**INSTRUCTIONS FOR THE TASK:** Write out the stretch of the listing from the line containing "I want to click" through the line containing "center [750, 828].", copying each line exactly and omitting the pictures.

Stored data
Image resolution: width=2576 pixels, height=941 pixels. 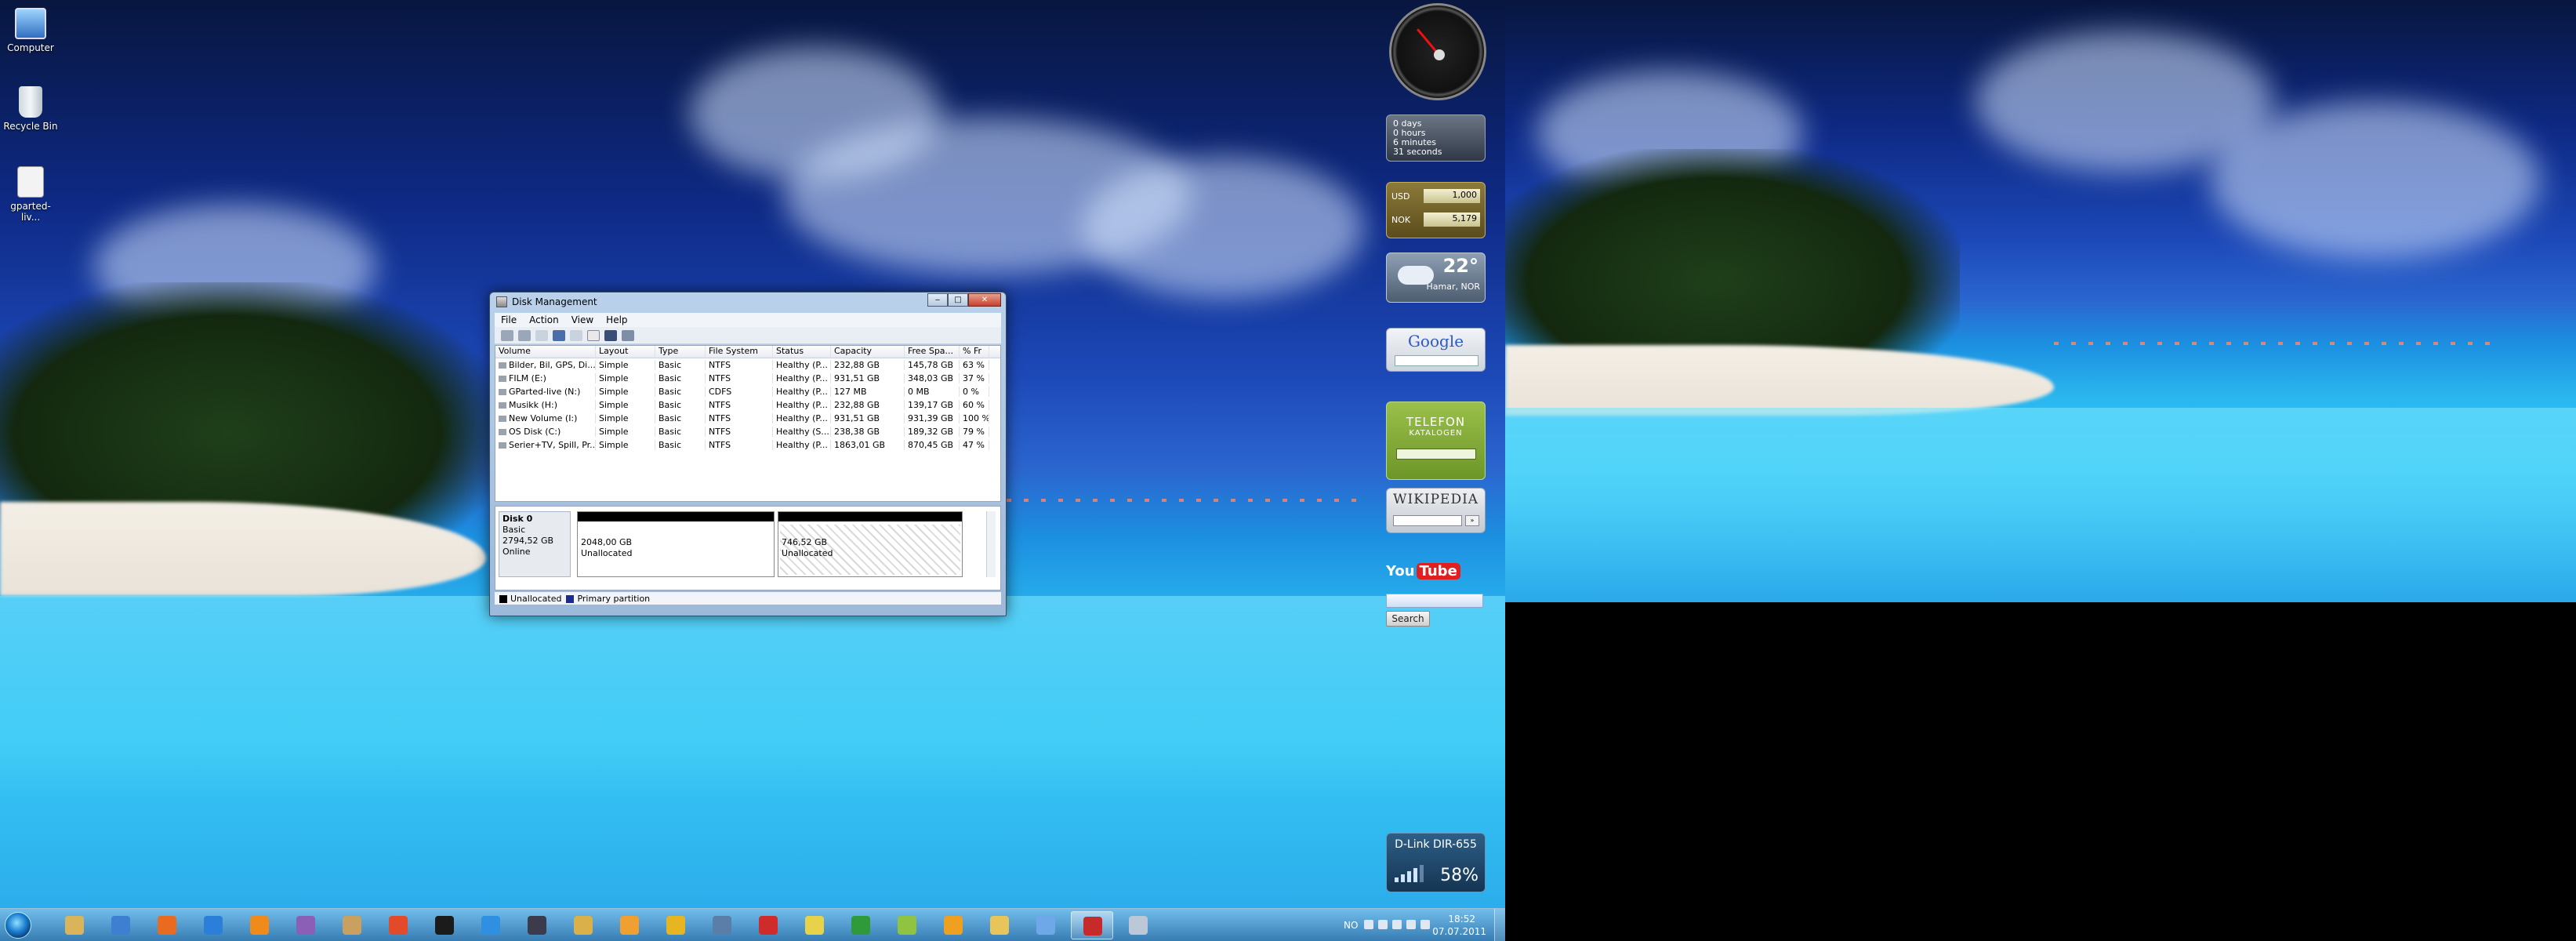 What do you see at coordinates (938, 300) in the screenshot?
I see `minimize-button: ‒` at bounding box center [938, 300].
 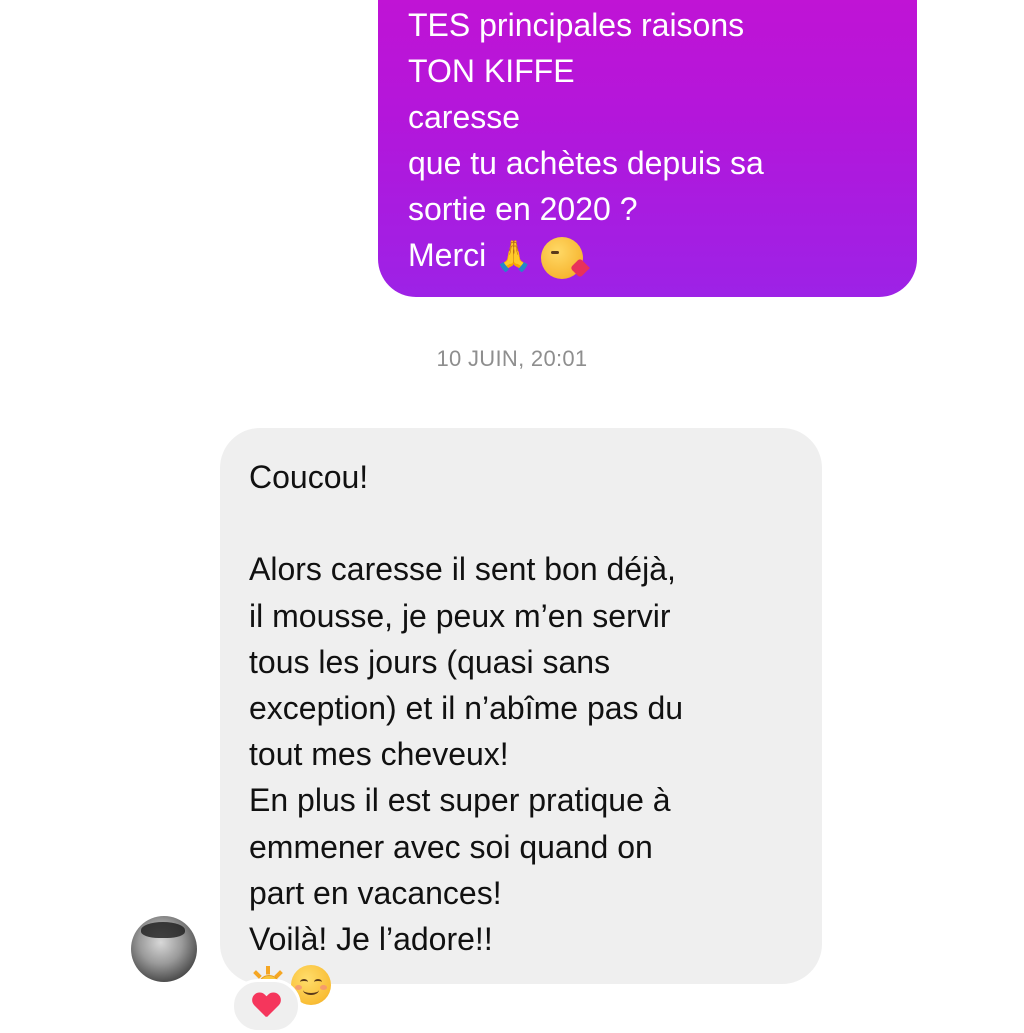 I want to click on message-line: Voilà! Je l’adore!!, so click(x=371, y=940).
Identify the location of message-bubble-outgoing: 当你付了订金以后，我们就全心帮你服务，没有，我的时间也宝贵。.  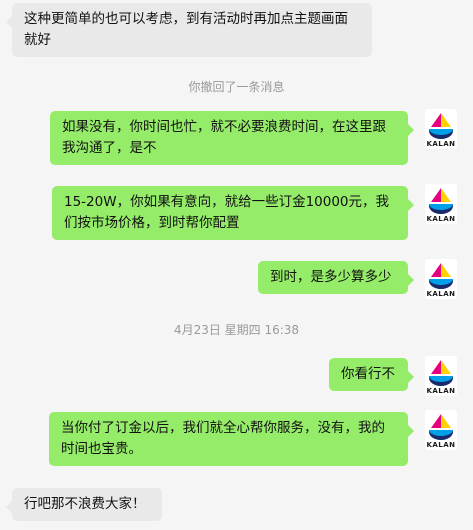
(232, 439).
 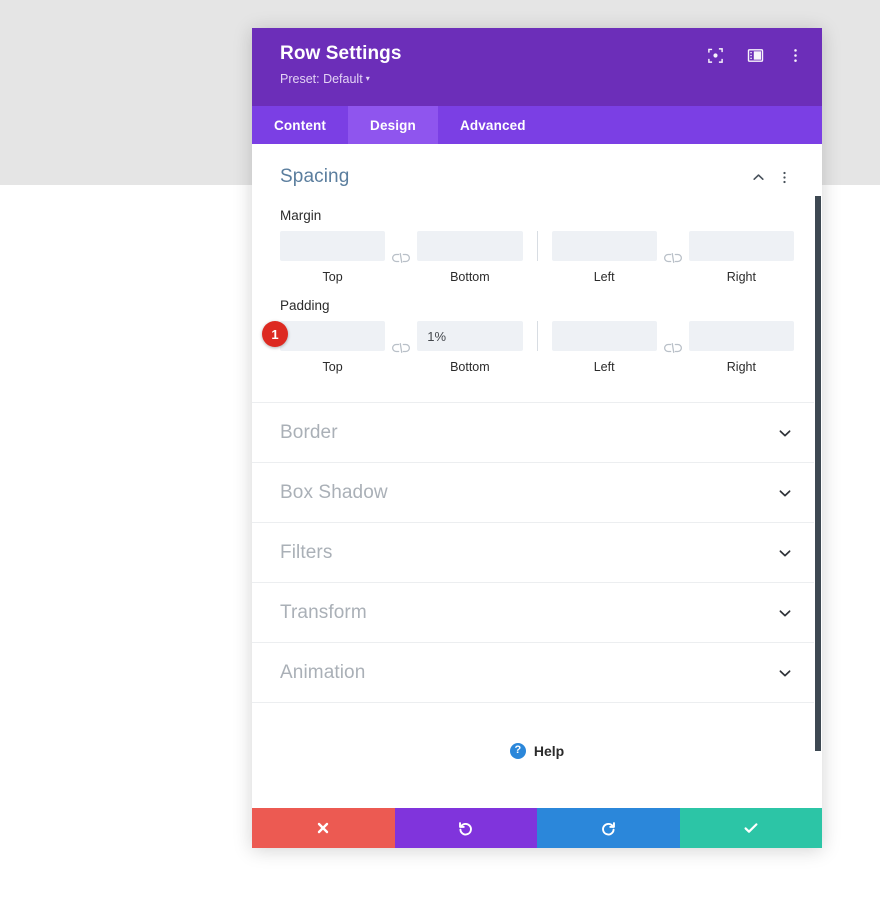 What do you see at coordinates (750, 828) in the screenshot?
I see `save-button` at bounding box center [750, 828].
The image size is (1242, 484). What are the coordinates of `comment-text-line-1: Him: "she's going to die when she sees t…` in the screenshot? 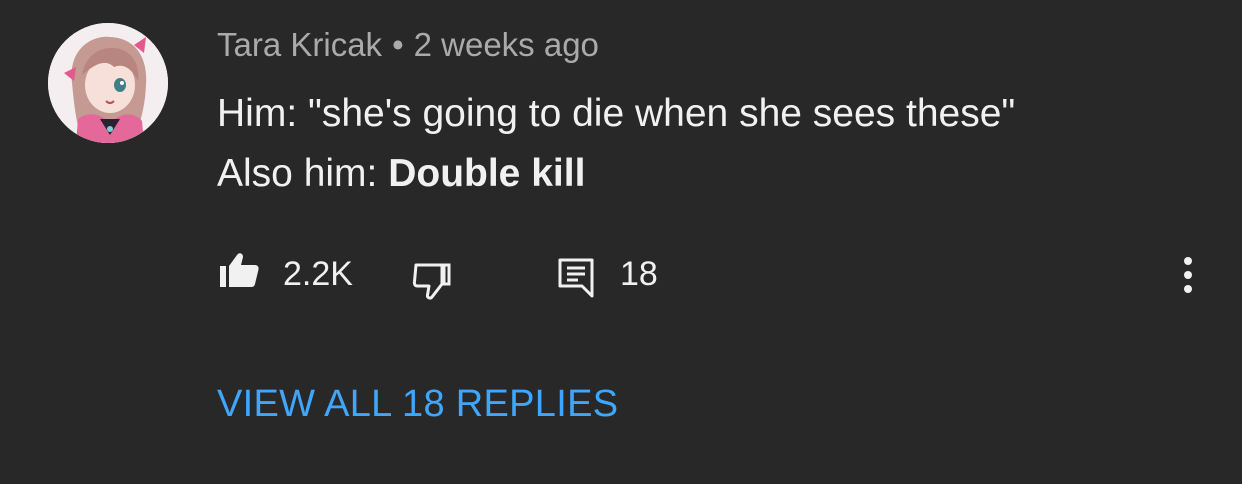 It's located at (616, 114).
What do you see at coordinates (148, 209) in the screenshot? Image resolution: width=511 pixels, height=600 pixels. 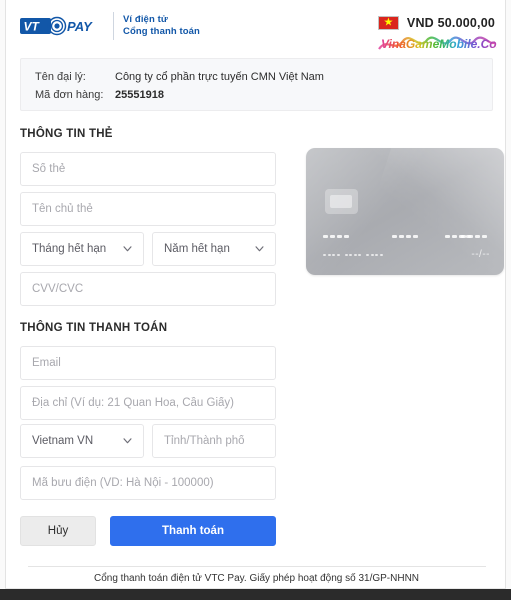 I see `card-holder-input: Tên chủ thẻ` at bounding box center [148, 209].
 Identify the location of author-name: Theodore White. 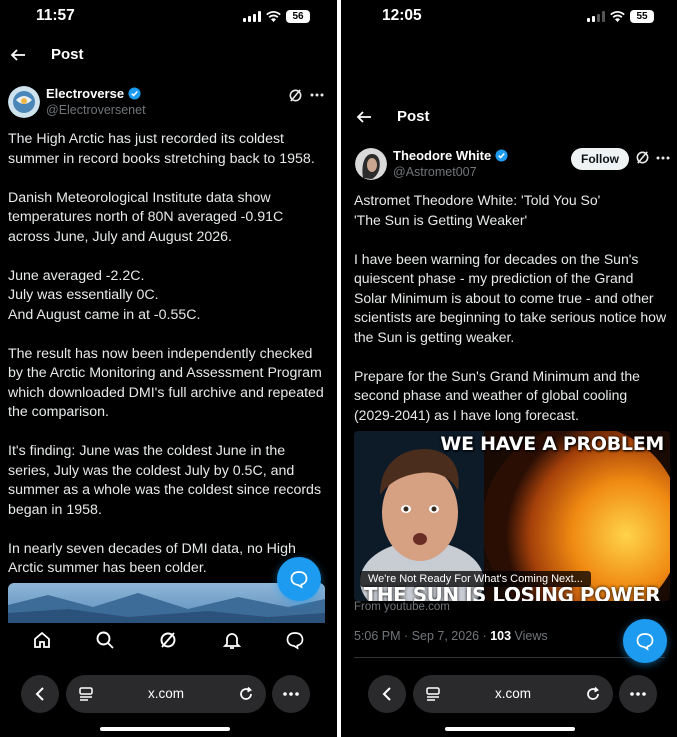
(450, 156).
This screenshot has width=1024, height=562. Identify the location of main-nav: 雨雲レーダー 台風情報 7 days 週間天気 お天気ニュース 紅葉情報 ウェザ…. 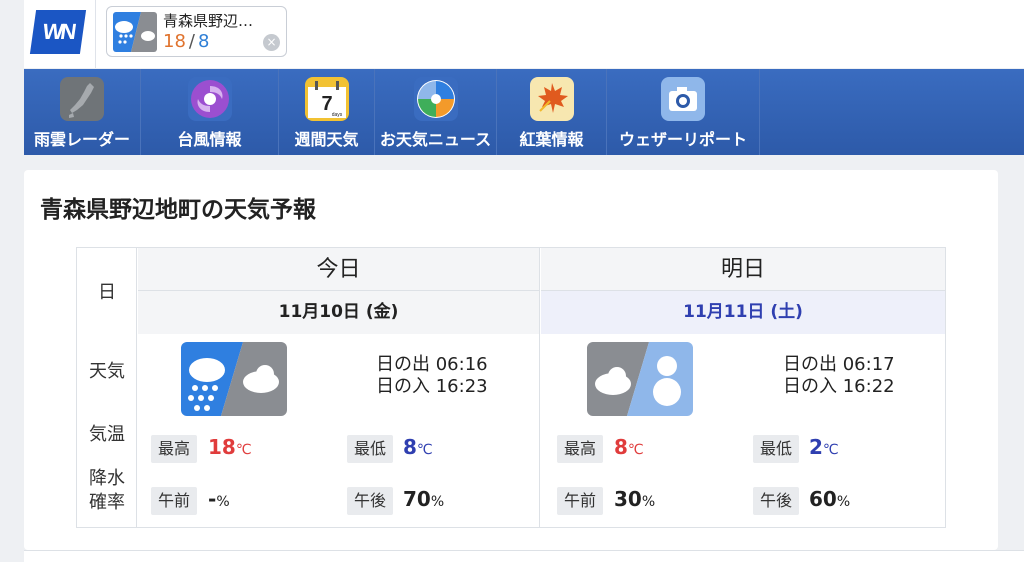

**FINAL ANSWER:**
  I want to click on message-line: Voilà! Je l’adore!!, so click(x=371, y=940).
Identify the location of message-bubble-outgoing: 当你付了订金以后，我们就全心帮你服务，没有，我的时间也宝贵。.  
(232, 439).
  What do you see at coordinates (750, 828) in the screenshot?
I see `save-button` at bounding box center [750, 828].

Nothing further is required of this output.